SOURCE EXTRACT:
☆ ☆ ☆

# Messy Bun Hat in Red Heart Super Saver Neon Stripes



## dancewithmarg (Oct 2, 2012)

I was happy to find this in our local Walmart and bought a couple of skeins. This afternoon I made two messy bun hats from one 5oz ball. I love the effect it gives. Knitted on Brother bulky machine 260, 60 sts tension 5 for 20 rows of rib (turned up) and T9 for main body of hat using card 3 for 40 rows, and finish with 5 rows plain stockinette at T5. Thread top with fine elastic.

Marg


----------



## Lise Paauw (Oct 17, 2013)

Love it, colours are great, well done????????????????


----------



## Butterfly1943 (May 26, 2011)

Love your hat of many colors.


----------



## Helgajr1 (Feb 14, 2012)

☆ ☆ ☆

SUPPLIED INFORMATION:
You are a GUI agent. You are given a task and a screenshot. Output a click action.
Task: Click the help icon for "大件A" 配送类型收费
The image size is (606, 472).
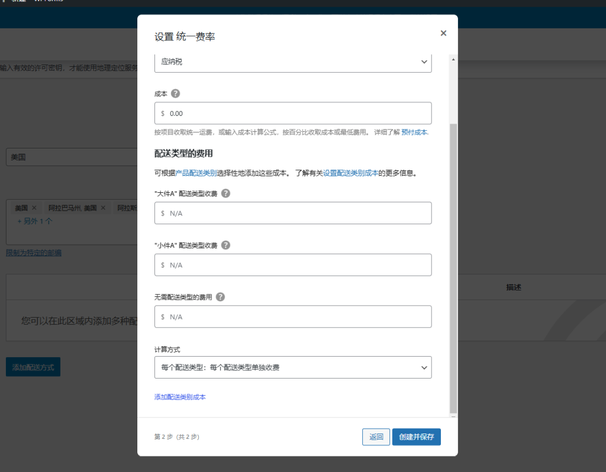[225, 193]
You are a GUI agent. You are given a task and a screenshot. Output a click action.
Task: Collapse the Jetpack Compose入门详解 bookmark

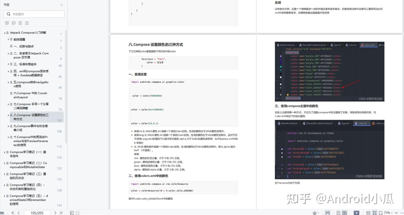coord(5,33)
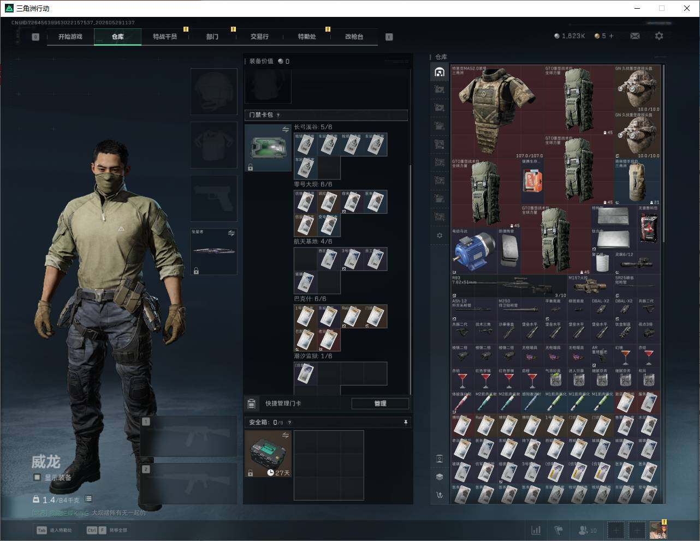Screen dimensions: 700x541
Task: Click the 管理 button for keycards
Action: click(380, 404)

☆ ☆ ☆

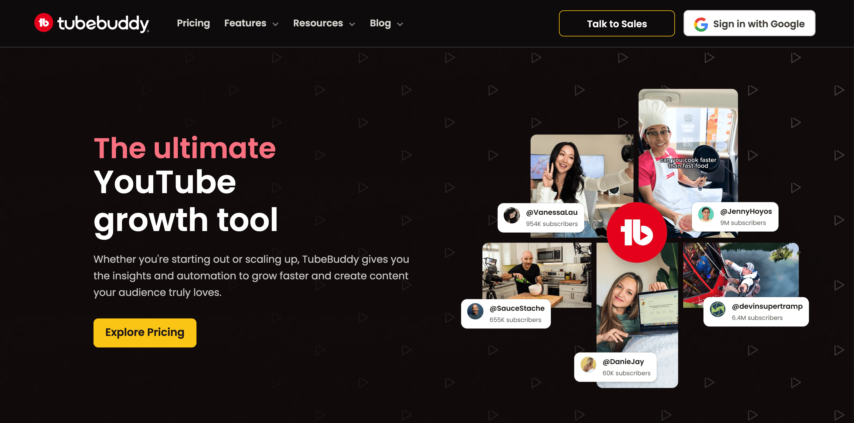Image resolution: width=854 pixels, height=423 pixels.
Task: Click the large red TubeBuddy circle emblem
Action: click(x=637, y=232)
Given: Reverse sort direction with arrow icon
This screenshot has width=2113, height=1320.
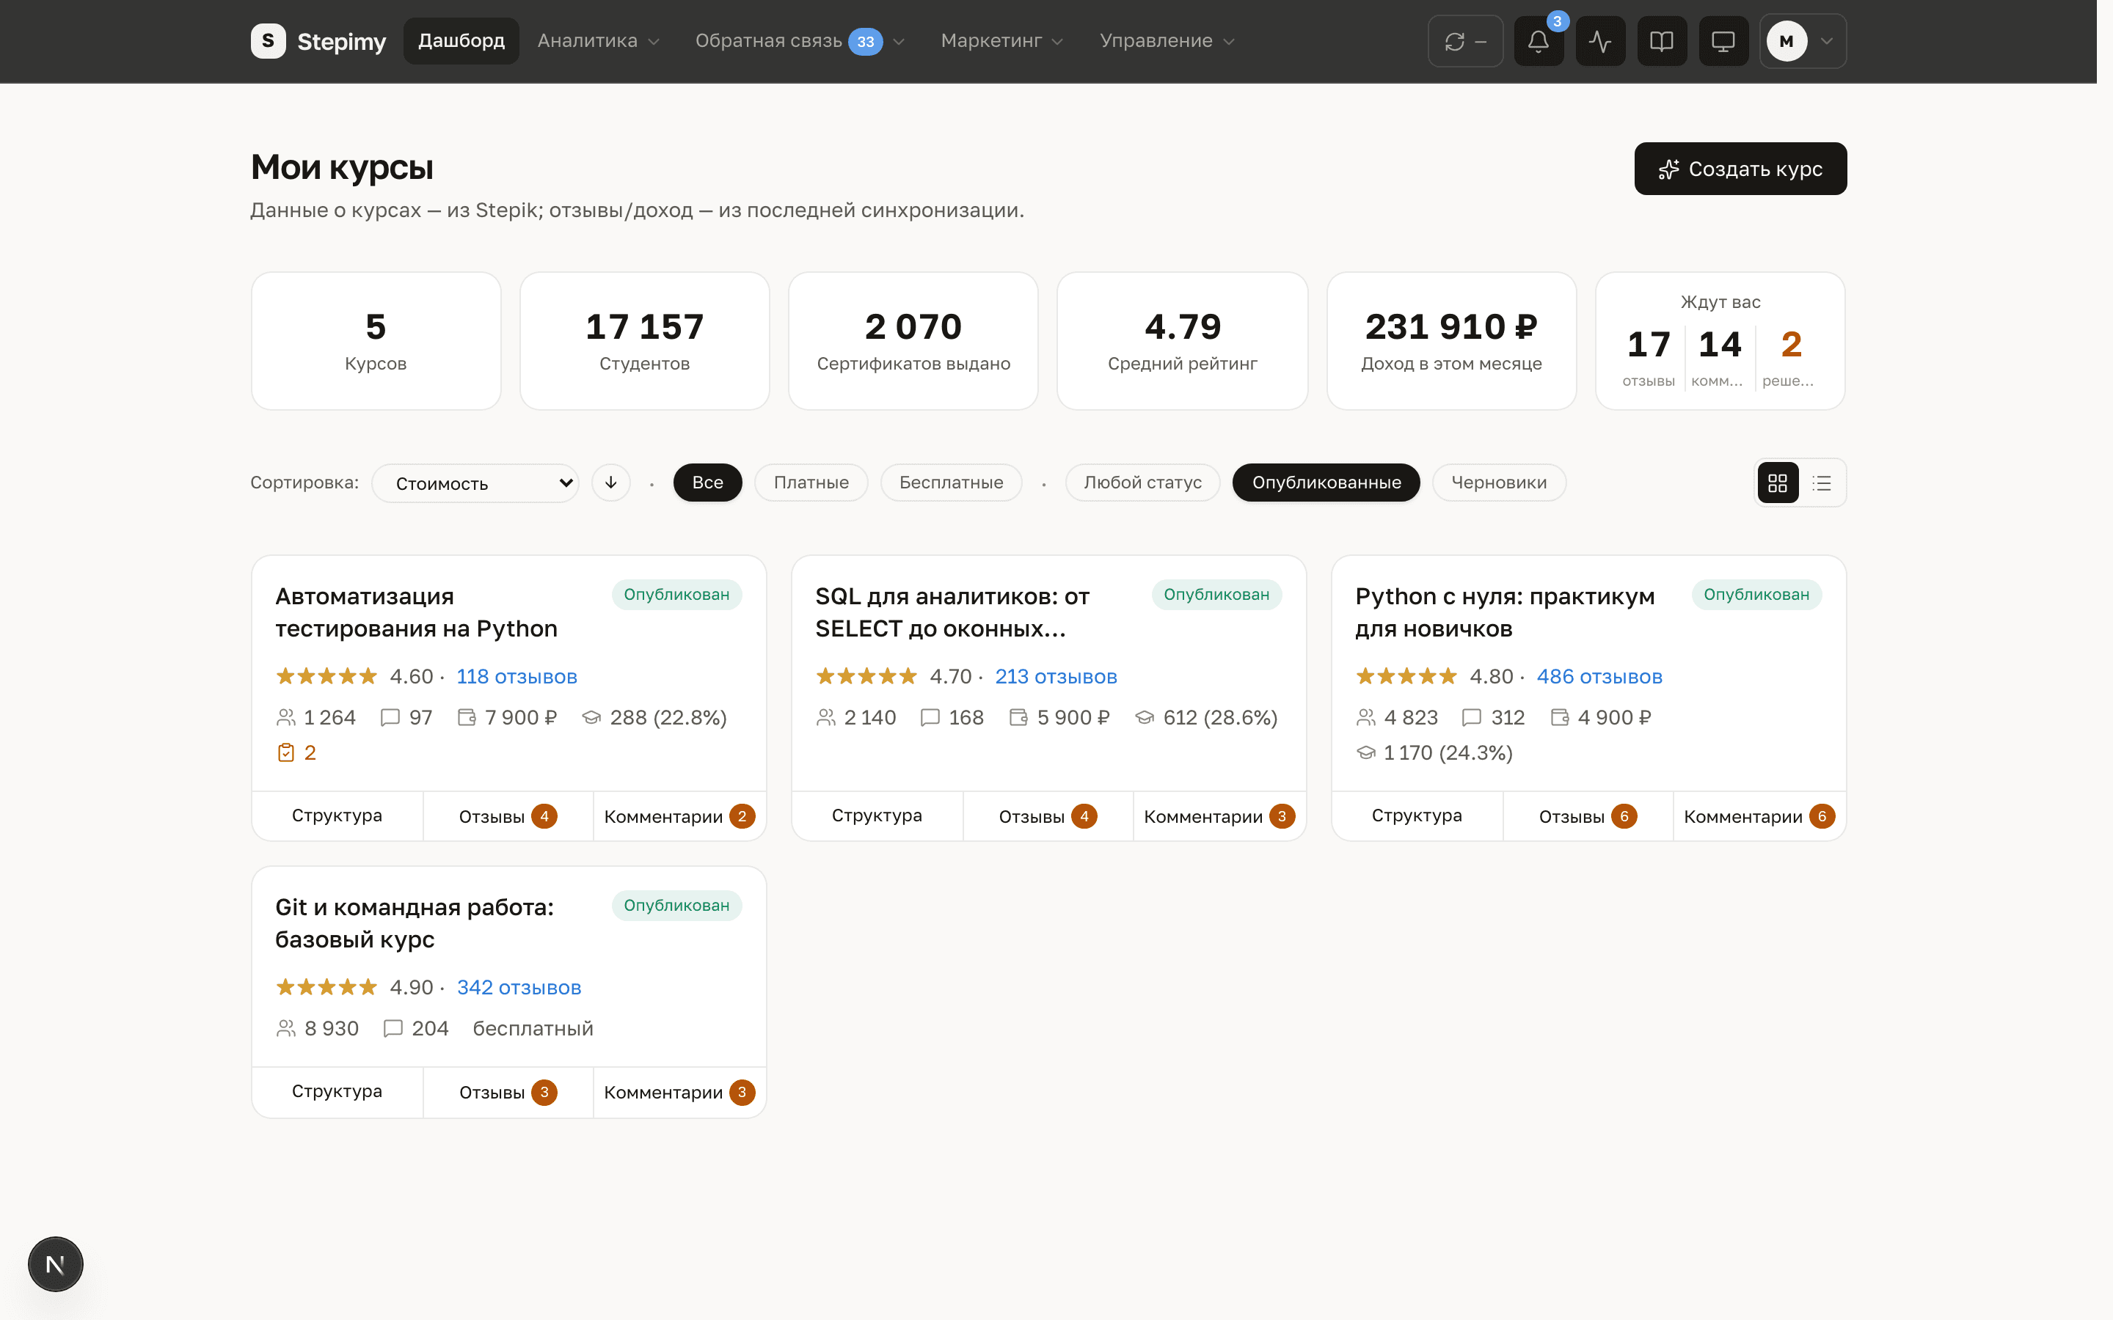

☆ ☆ ☆

WORK TO BE COMPLETED: Reproduce the messy bun hat thread from the top of this page in full, word for word.

ANSWER TO THIS TASK:
# Messy Bun Hat in Red Heart Super Saver Neon Stripes



## dancewithmarg (Oct 2, 2012)

I was happy to find this in our local Walmart and bought a couple of skeins. This afternoon I made two messy bun hats from one 5oz ball. I love the effect it gives. Knitted on Brother bulky machine 260, 60 sts tension 5 for 20 rows of rib (turned up) and T9 for main body of hat using card 3 for 40 rows, and finish with 5 rows plain stockinette at T5. Thread top with fine elastic.

Marg


----------



## Lise Paauw (Oct 17, 2013)

Love it, colours are great, well done????????????????


----------



## Butterfly1943 (May 26, 2011)

Love your hat of many colors.


----------



## Helgajr1 (Feb 14, 2012)